(EXERCISE INPUT)
*** Begin section ***
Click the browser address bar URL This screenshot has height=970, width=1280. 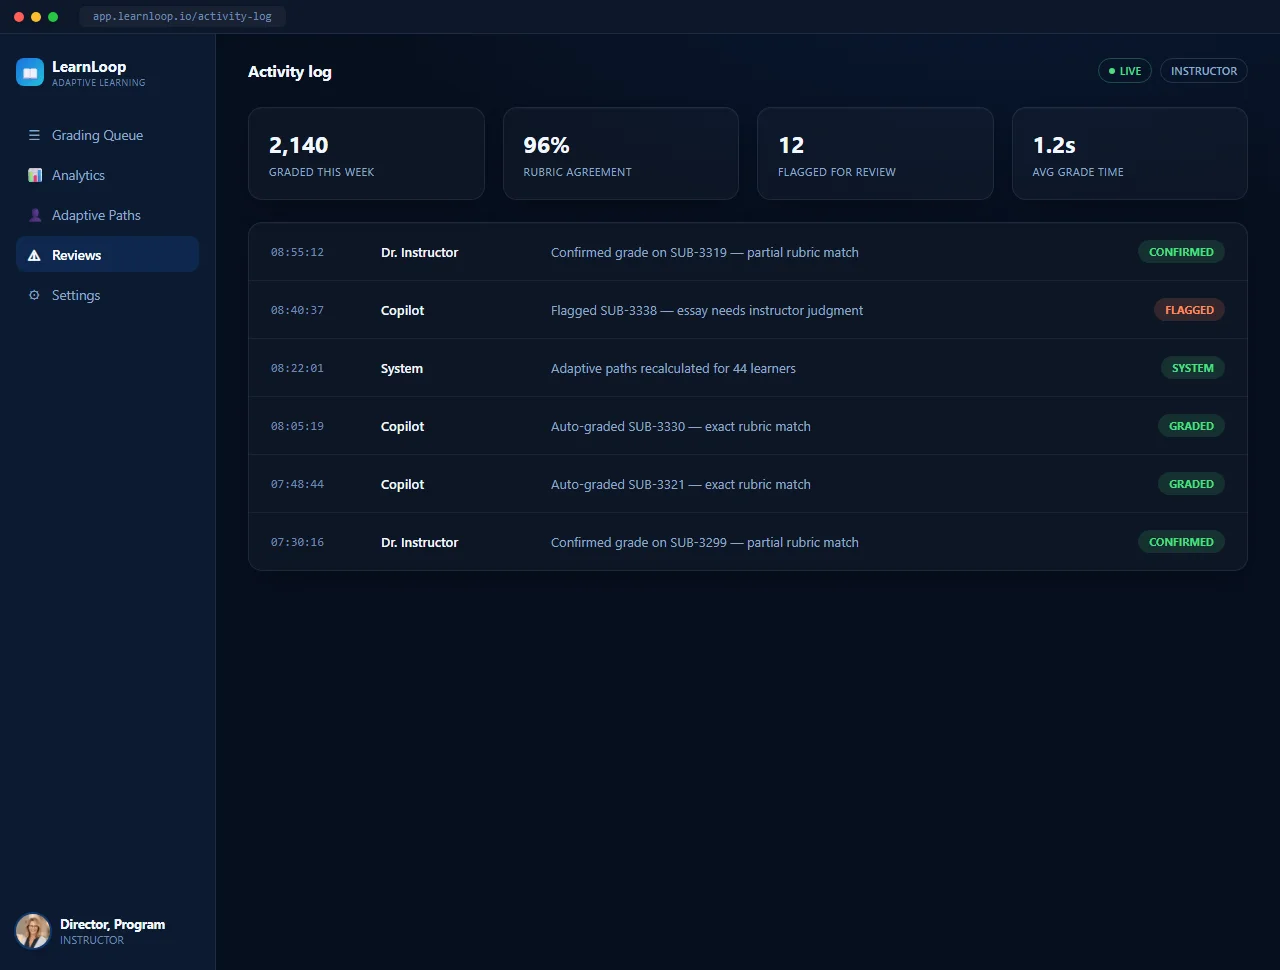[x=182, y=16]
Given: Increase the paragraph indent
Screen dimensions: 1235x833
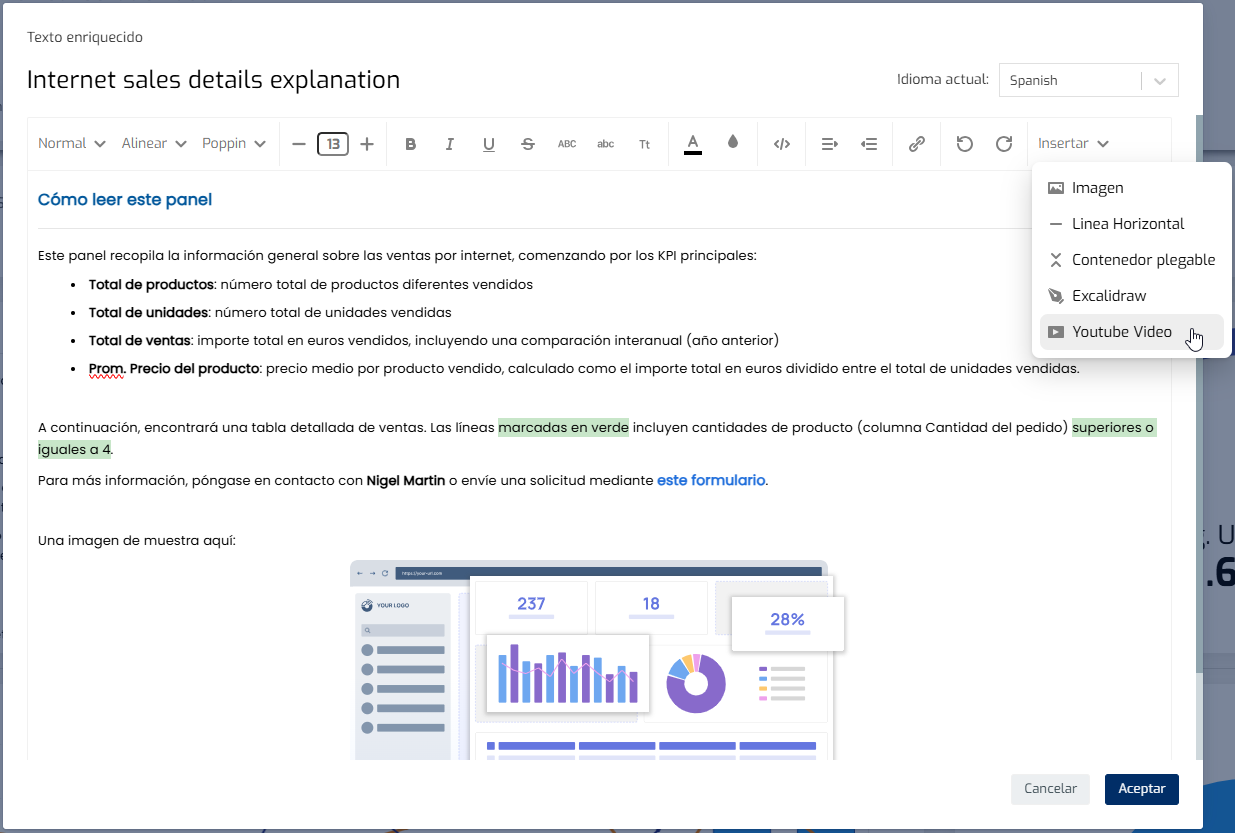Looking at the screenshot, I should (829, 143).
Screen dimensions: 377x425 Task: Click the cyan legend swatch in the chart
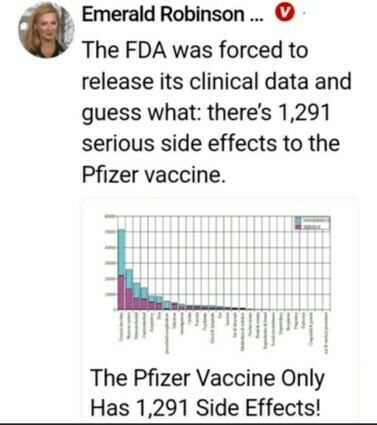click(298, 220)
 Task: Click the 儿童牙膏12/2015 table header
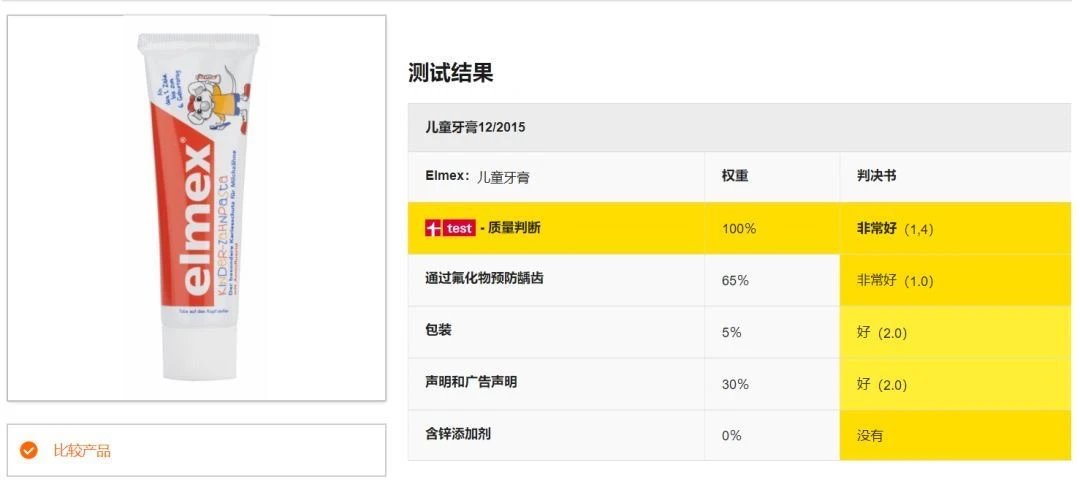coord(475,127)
*** End section ***
(EXERCISE DETAILS) Beginning with the line that holds "Given: Increase the paragraph indent", write out exactly the lines down to the end of the material above, and no others. Pictures are not part of the copy.

(EXERCISE RESULT)
Given: Increase the paragraph indent
Screen dimensions: 1235x833
Looking at the screenshot, I should (829, 143).
Screen dimensions: 377x425 Task: Click the cyan legend swatch in the chart
click(298, 220)
 Task: Click the 儿童牙膏12/2015 table header
coord(475,127)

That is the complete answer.